美大を出たお母さんは、絵とか、彫刻とか、そういった芸術作品が好きだったらしい。わたしはそんなに興味はなかったけれど、お母さんと一緒に出掛けられるのが嬉しくて、必ずついて行った。
その日は、お母さんの母校の卒業制作展示会だった。
有名な画家の絵画展と違って、お客さんは疎らだった。わたしやお母さんみたいな関係者じゃない人は、ほとんど来ていないのかもしれない。
お母さんは自分の先生だった人と昔話を始めて、その間にわたしは展示されている作品をふらふらと見て回っていた。
展示されているのは絵画が多かったけれど、中には模型みたいなものも展示されていた。とはいえ幼いわたしには美術作品の良し悪しなんて分からなくて、「どれも凄いな」くらいの感想を抱くだけだった。
わたしは、思わずその絵の前で足を止めた。
その絵は、奇妙な絵だった。
気持ちの向くままに、思いつく限りの色を乱雑にぶちまけたような絵。
見るからに意味のないように散りばめられた絵の具が何を表現したかったのか。作者の描きたかったものを読み取ろうとするには、あまりにめちゃくちゃな絵だった。

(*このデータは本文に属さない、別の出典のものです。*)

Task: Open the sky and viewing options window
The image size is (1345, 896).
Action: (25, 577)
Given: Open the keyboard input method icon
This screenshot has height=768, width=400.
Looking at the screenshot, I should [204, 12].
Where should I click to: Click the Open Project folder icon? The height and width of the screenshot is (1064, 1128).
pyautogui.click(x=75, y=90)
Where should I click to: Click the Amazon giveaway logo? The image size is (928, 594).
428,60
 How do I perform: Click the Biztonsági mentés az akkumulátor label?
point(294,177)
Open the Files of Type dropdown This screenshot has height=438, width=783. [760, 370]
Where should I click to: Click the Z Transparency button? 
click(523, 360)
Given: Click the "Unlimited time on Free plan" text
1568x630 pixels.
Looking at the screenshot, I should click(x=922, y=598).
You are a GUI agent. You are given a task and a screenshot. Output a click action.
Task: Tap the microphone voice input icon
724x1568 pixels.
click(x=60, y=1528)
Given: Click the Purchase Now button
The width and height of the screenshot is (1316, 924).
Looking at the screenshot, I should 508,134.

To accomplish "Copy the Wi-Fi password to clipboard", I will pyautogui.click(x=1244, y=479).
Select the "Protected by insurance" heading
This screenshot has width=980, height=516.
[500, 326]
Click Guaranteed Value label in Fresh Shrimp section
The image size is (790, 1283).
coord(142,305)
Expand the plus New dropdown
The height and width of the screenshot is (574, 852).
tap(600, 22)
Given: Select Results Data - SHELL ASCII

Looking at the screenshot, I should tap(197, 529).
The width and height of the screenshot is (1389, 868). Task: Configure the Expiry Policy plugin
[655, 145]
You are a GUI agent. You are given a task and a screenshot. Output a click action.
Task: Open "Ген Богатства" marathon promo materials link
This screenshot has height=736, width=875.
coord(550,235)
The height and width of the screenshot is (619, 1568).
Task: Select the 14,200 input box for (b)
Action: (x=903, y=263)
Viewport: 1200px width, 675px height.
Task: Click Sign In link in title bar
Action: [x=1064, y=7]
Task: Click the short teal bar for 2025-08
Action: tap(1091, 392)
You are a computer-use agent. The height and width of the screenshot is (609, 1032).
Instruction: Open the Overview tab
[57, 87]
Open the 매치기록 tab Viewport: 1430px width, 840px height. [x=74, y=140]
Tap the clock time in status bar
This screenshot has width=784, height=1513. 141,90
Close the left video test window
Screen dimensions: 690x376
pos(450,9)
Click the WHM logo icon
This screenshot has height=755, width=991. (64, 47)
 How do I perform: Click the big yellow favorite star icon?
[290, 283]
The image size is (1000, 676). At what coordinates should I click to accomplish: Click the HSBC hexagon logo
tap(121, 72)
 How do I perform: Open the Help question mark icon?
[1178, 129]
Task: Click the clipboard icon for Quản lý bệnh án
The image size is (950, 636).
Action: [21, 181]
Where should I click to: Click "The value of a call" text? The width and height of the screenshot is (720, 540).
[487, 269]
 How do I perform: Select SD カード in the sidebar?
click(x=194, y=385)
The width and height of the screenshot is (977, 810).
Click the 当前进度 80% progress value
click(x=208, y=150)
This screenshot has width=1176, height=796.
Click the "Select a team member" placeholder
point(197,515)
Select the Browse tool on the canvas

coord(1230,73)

けれど、わたしにはひと目見ただけでそれが何の絵か理解できた。
蝶の絵だ。
幼稚園の頃、アゲハ蝶の蛹が羽化するのを見たことがある。蛹の背中を割って出てきた蝶が必死に翅を広げ、数時間掛けて宙へと羽ばたいていくまでを観察したのだ。わたしはそれを、目を離すことなくじっと見つめていた。生命の神秘とか、力強さとかを感じられた気がしたのだ。
この絵に描かれているのは、とてもそういう風には見えないけれど、そんな、蛹から孵る瞬間の蝶に違いなかった。
絵の題名は書かれておらず、『夏原望』と、作者の名前だけが絵の下に掲示されていた。
「ねえ」
わたしが奇妙な蝶の絵に魅入られていると、後ろから声を掛けられた。男の人の声だった。振り返るとそこには、やつれた、三十歳くらいに見える男の人が立っていた。ふわりと、煙草の臭いがした。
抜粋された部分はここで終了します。